Die Berufung ist gemäß § 124 Abs. 2 Nr. 1 VwGO zuzulassen, weil aus den von dem Beklagten dargelegten Gründen (§ 124 a Abs. 4 Satz 4 VwGO) ernstliche Zweifel an der Richtigkeit des angefochtenen Urteils bestehen. Die - für die Entscheidung tragende - Annahme des Verwaltungsgerichts, die Beseitigungsanordnung sei ermessensfehlerhaft ergangen, begegnet ernsthaften Zweifeln.
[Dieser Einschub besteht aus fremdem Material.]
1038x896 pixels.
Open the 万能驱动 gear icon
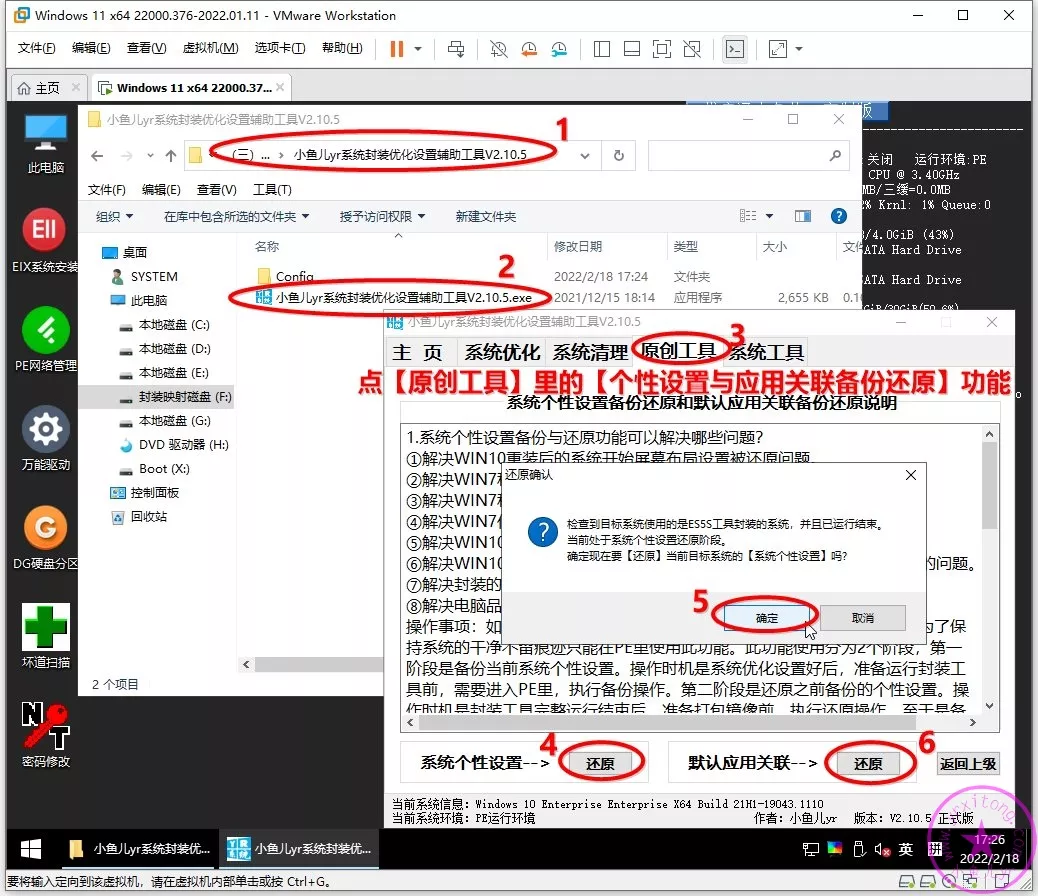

Mit den Bauaufsichtsbehörden und dem Verwaltungsgericht ist davon auszugehen, dass der von der Klägerin errichtete Anbau eine formell und materiell rechtswidrige Anlage darstellt. Das Vorhaben ist ohne die nach Art. 62 Satz 1 BayBO erforderliche Baugenehmigung verwirklicht worden. Es steht im Widerspruch zu der (öffentlich-rechtlichen) Vorschrift des Art. 6 Abs. 2 Satz 2 Halbsatz 1 BayBO, weil sich seine Abstandsfläche teilweise mit der Abstandsfläche des gegenüberliegenden genehmigten Einfamilienhauses (Neubau) überdeckt. Zutreffend weist das Verwaltungsgericht auch darauf hin, dass sich an der materiellen Rechtswidrigkeit nichts dadurch ändert, dass im Zeitpunkt der Genehmigungserteilung für den Neubau bei dem Anwesen der Klägerin - an der Stelle des Anbaus - bereits eine genehmigungspflichtige, jedoch nicht genehmigte überdachte Terrasse vorhanden war. Damit liegen grundsätzlich die Voraussetzungen vor, unter denen die Bauaufsichtbehörde gemäß Art. 82 Satz 1 BayBO die teilweise oder vollständige Beseitigung der Anlage anordnen kann. Lässt man die Frage der Zulassung einer Abweichung (Art. 70 Abs. 1 BayBO) zunächst außer Betracht, so ist eine fehlerhafte Ausübung des - gerichtlich nur eingeschränkt nachprüfbaren (§ 114 Satz 1 VwGO) - Ermessens (Art. 40 BayVwVfG) nicht ersichtlich. Insbesondere hat das Landratsamt den allgemeinen rechtsstaatlichen Grundsatz der Verhältnismäßigkeit beachtet, indem es die Beseitigungsanordnung auf das Maß, das für die Einhaltung der gesetzlichen Abstandsflächenvorschriften erforderlich ist, beschränkt und im übrigen auf eine Legalisierung des verbleibenden größeren Teil des Anbaus hingewirkt hat.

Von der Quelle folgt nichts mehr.